Recorded data
--- START ---

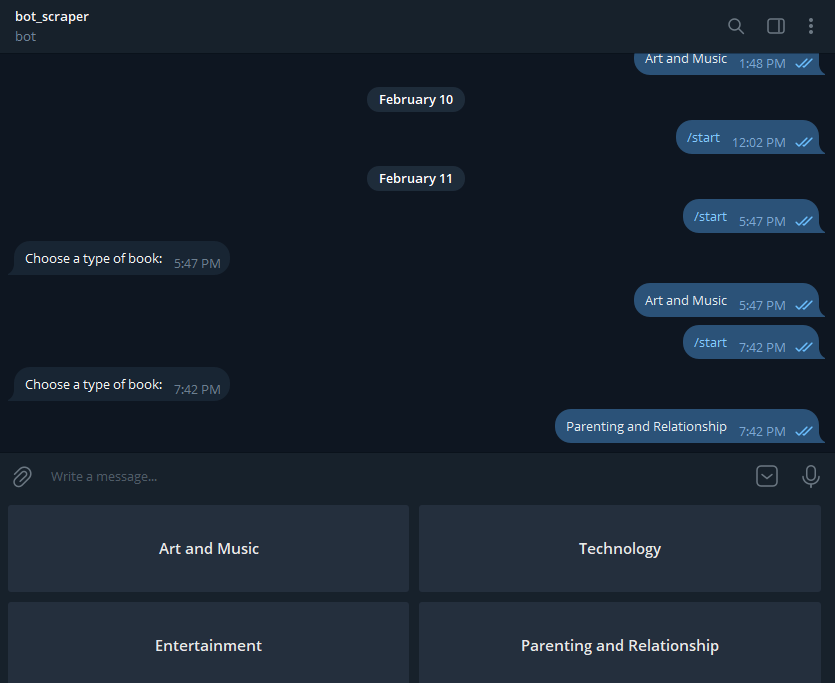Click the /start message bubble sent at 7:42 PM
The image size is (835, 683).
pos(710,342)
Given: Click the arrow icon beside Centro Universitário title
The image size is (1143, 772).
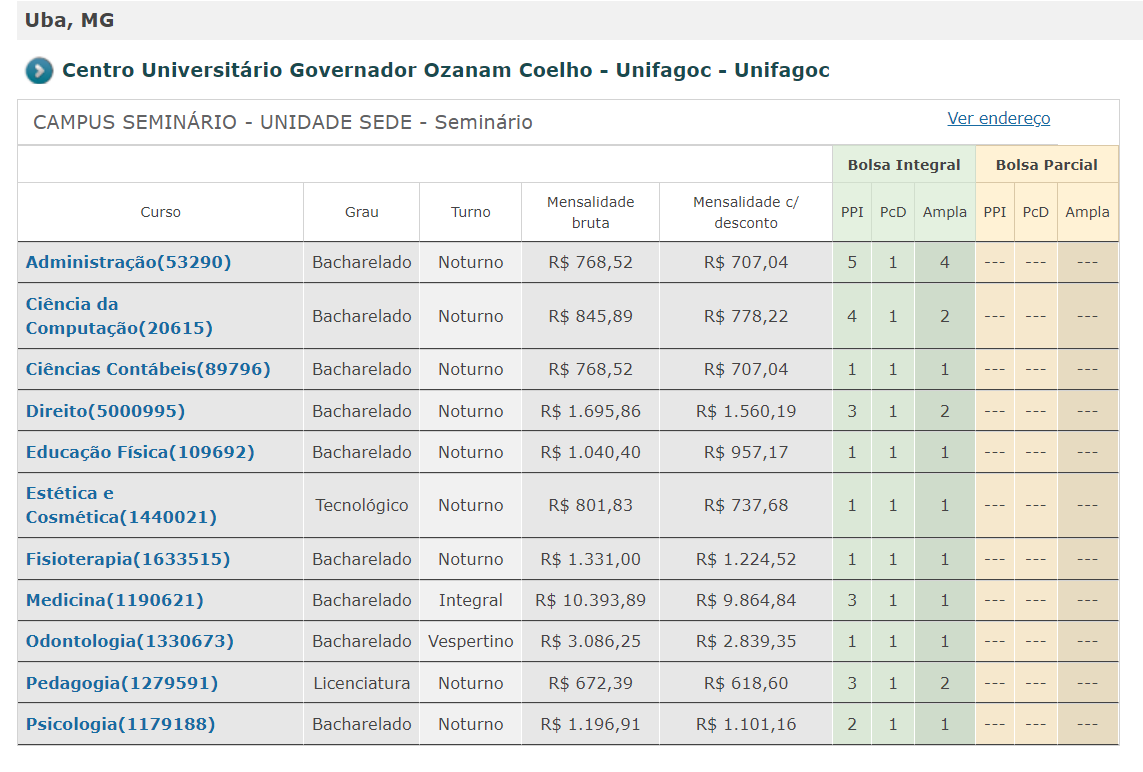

--- END ---

Task details
The line with "Given: Click the" and each line after it, through the final line of the data, are to be duplicated exactly, with pictures left out and nothing more included.

Solution for this problem
Given: Click the arrow icon beside Centro Universitário title
The image size is (1143, 772).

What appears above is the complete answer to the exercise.